The focus is on unlikely risks, not on what’s realistic
The articles about the Climate Status Report of the IPCC Working Group 2 could hardly be more different. The German evening news:
The German government sees the new report of the Intergovernmental Panel on Climate Change (IPCC) as grounds to step up its efforts for more climate protection. Anna Lührmann (Green Party), Minister of State at the Federal Foreign Office, assessed the report as ‘a flaming document about a burning world.’ ‘There is no time to lose, we must act immediately,’ Lührmann said. The report highlights ‘dramatic impacts of climate change for our planet’ that are already worse than previously expected by science, she said. Therefore, she said, greenhouse gas emissions must be significantly reduced even before 2030. Climate change is increasingly also a security policy problem, Lührmann said.
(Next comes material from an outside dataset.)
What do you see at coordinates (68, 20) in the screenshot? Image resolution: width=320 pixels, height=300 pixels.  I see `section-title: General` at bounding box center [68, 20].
She pointed to the IPCC’s statement that more than 3.3 billion people are now ‘highly affected by the impacts of climate change.’ But where ‘human security is threatened, peace between people is also at risk,’ warned the Minister of State.”
Journalist Axel Bojanowski at Welt (paywall) sees it somewhat differently. He compares it to the business of insurance: the business of fear.
While the first part of the climate report soberly and seriously presented the alarming physical basis of warming, the “Summary for Policy Makers” of the second part of the report is more like the brochure of an insurance company that wants to sell its policies: The focus is on risks, not on their realistic classification.
The climate report prominently presents future scenarios that have long been disproven: The so-called “SSP 8.5” and “SSP 7.0” scenarios each show temperature forecasts that, according to studies, are no longer compatible with expected CO2 emissions. Accordingly, mankind would have to permanently multiply the burning of coal – a scenario that scientists now rule out, and a corresponding expansion of coal-fired power plants appears impossible.”
At Twitter, Roger Pielke Jr. notes that the majority of the scenarios in the new IPCC report are based on the models that are considered implausible. Or, to put it another way, all fossil energy sources known today would have to be burned by the end of the century in order to achieve the levels that are apparently considered “business as usual.”
But whether that’s realistic, and whether politicians will consider that when reading the report?